Pac4j is an open-source Java security framework that provides authentication and authorization for web applications, supporting over 30 integration protocols. Historically, vulnerabilities have included cross-site scripting (XSS), remote code execution (RCE), and privilege escalation, often stemming from improper input validation or insecure default configurations. The framework's modular architecture introduces potential attack surfaces through its numerous connectors. While no major public incidents have been documented, the four recorded CVEs highlight risks in components like OAuth and SAML implementations, emphasizing the need for careful configuration and regular updates when implementing this authentication solution.

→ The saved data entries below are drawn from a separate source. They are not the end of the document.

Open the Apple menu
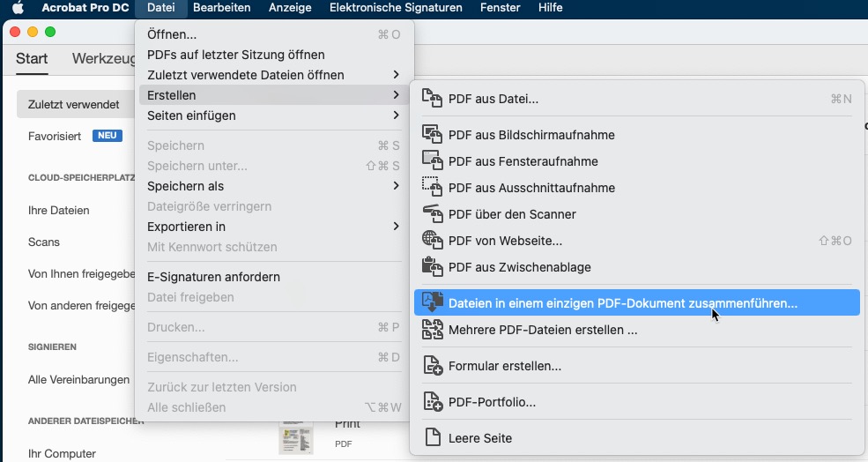This screenshot has height=462, width=868. [x=18, y=8]
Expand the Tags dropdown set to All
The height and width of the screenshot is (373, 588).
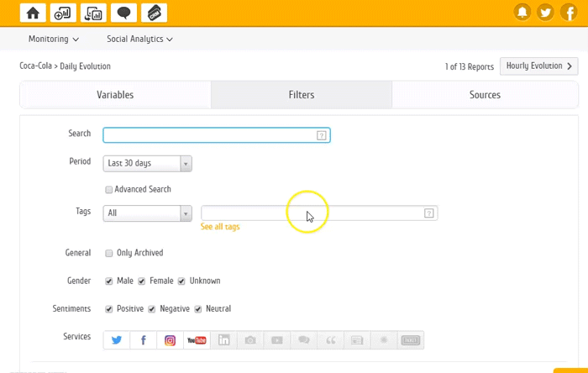tap(148, 213)
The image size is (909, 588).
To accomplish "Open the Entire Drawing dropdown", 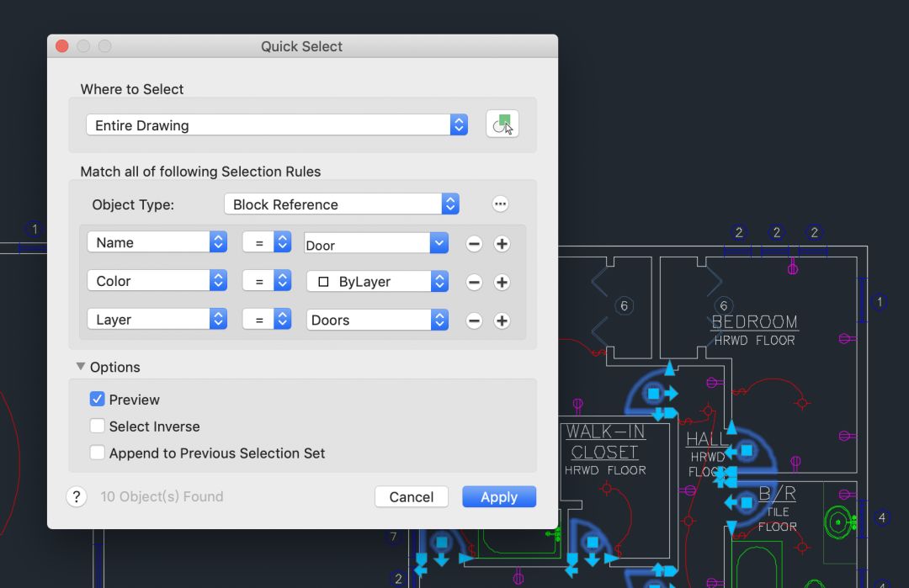I will click(277, 125).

| CVE ID | Title | CVSS | Severity | Published |
|---|---|---|---|---|
| CVE-2026-40459 | LDAP Injection in PAC4J — PAC4JCWE-90 | 8.1AI | HighAI | 2026-04-17 |
| CVE-2026-40458 | Cross-Site Request Forgery in PAC4J — PAC4JCWE-352 | 6.5AI | MediumAI | 2026-04-17 |
| CVE-2026-29000 | pac4j-jwt JwtAuthenticator Authentication Bypass — pac4j-jwtCWE-347 | 9.1 | Critical | 2026-03-04 |
| CVE-2023-25581 | Deserialization of untrusted data in InternalAttributeHandler in pac4j — pac4jCWE-502 | 9.8AI | CriticalAI | 2024-10-10 |
This page lists every published CVE security advisory associated with pac4j. Each entry links to a detailed page with CVSS scoring, CWE classification, affected products and references. AI-generated Chinese analysis is provided for fast triage.